● Exercise: From the data below, set down exactly the lines between the one holding "Swiss Standard (5 Tage) (356, 1122)" and the one holding "Europa Dutch Standard", inclusive, and no others.

──────── Data listing ────────

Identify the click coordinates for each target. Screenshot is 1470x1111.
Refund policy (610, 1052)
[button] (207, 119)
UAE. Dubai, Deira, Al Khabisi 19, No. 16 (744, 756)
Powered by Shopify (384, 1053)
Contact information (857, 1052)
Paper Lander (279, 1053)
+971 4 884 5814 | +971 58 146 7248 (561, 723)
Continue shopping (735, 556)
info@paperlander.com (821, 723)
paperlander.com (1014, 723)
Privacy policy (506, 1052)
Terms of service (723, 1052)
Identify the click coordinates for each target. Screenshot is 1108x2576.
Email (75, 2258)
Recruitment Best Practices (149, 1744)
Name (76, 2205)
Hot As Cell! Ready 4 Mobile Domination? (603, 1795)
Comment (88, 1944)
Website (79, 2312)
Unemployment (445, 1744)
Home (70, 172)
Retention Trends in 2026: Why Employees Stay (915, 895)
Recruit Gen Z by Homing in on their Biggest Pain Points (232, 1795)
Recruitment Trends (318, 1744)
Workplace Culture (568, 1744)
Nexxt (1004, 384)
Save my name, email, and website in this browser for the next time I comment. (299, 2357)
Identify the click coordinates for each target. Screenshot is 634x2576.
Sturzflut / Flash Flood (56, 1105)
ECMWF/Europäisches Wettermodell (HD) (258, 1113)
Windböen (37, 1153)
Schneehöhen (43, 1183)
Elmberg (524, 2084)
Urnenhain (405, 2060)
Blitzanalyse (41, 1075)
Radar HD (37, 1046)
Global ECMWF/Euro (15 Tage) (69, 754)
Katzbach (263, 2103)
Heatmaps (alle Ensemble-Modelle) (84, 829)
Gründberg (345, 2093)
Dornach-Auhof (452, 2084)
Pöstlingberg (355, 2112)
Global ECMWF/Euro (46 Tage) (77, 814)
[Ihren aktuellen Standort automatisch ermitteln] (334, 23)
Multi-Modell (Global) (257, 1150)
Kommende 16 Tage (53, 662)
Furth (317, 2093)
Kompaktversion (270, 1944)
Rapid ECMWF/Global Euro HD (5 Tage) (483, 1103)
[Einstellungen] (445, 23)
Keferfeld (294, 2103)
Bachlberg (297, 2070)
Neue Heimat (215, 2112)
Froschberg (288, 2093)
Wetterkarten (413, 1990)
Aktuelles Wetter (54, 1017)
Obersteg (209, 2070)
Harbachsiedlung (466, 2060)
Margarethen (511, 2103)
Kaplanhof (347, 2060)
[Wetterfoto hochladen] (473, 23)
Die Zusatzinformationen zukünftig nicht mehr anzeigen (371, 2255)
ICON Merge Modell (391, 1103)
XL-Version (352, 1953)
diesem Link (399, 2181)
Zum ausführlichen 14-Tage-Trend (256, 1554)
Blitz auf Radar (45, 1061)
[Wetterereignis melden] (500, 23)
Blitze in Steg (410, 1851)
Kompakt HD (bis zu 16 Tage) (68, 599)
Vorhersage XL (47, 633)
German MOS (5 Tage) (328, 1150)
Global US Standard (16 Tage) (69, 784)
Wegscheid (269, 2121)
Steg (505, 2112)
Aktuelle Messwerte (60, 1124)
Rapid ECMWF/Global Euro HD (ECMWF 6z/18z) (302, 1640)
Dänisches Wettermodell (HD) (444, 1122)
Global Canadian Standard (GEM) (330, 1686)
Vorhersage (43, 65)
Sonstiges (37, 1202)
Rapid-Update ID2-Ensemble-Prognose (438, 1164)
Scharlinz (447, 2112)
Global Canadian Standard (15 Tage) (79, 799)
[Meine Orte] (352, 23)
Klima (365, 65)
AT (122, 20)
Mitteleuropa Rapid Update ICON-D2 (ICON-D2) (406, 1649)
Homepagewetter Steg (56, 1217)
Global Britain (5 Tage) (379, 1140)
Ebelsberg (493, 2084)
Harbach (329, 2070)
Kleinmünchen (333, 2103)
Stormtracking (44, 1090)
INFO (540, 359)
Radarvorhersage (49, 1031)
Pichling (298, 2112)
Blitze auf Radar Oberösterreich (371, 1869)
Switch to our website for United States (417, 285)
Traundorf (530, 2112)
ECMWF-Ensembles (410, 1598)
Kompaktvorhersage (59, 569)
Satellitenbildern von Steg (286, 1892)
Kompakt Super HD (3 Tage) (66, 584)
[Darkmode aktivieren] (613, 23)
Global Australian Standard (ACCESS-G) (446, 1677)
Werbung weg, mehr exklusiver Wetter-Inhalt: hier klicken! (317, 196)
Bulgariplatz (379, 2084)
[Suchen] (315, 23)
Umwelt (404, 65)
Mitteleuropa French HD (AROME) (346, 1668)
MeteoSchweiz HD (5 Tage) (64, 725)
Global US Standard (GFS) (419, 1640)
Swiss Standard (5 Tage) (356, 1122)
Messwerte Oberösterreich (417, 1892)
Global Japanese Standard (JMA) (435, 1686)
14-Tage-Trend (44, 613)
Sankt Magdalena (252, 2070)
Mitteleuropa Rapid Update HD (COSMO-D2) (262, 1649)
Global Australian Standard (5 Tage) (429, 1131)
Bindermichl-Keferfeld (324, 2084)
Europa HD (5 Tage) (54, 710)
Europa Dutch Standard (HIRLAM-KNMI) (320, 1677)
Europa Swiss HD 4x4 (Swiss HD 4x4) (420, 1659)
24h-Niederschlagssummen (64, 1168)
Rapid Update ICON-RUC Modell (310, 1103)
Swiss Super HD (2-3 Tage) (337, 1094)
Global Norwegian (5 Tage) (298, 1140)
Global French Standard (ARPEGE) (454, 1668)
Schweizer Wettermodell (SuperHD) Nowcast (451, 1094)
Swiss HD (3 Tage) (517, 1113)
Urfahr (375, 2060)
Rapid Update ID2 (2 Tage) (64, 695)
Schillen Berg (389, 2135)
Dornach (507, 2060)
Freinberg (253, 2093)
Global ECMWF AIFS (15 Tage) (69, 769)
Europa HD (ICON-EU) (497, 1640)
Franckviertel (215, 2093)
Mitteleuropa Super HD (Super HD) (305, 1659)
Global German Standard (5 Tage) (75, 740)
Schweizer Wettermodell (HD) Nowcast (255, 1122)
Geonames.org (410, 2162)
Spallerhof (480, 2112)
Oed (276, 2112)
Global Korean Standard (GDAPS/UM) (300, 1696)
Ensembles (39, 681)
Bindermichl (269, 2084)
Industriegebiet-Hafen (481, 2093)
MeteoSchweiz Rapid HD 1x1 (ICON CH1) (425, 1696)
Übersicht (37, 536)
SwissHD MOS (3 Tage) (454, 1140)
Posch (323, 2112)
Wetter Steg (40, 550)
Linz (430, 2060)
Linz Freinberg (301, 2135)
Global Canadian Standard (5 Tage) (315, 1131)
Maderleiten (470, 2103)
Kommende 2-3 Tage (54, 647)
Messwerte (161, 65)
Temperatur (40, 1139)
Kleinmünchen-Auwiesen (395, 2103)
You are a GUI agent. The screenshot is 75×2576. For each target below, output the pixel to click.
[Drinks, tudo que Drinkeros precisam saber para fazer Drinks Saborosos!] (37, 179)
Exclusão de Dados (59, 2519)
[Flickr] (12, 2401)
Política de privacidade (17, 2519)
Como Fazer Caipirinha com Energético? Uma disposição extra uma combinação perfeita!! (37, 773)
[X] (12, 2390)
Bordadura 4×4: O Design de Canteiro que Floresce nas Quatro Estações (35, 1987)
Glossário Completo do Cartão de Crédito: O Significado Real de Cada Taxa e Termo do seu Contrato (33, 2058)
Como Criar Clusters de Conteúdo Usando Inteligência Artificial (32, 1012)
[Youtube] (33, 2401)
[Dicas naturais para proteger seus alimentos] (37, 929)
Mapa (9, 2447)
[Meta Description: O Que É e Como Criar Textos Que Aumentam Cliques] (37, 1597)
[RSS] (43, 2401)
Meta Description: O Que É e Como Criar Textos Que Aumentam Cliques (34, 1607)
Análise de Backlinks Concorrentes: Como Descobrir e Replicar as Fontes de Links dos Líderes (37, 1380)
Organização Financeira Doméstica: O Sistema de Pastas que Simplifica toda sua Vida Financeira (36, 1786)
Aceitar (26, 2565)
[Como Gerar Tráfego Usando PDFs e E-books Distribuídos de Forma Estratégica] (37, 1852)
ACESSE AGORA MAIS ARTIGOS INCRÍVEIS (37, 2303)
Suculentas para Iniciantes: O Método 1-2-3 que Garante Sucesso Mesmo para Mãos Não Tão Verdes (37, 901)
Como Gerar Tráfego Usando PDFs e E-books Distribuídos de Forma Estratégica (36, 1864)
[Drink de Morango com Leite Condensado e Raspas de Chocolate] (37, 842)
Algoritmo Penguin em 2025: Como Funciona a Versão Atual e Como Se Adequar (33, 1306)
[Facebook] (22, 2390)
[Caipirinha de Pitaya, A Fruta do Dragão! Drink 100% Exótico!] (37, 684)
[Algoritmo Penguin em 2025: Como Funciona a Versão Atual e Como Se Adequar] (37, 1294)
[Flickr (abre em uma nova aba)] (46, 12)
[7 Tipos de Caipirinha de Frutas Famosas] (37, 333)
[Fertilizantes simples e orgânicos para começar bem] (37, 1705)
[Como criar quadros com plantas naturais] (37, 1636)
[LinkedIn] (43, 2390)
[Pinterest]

────────

● Result:
Swiss Standard (5 Tage) (356, 1122)
Messwerte Oberösterreich (417, 1892)
Global Japanese Standard (JMA) (435, 1686)
14-Tage-Trend (44, 613)
Sankt Magdalena (252, 2070)
Mitteleuropa Rapid Update HD (COSMO-D2) (262, 1649)
Global Australian Standard (5 Tage) (429, 1131)
Bindermichl-Keferfeld (324, 2084)
Europa HD (5 Tage) (54, 710)
Europa Dutch Standard (HIRLAM-KNMI) (320, 1677)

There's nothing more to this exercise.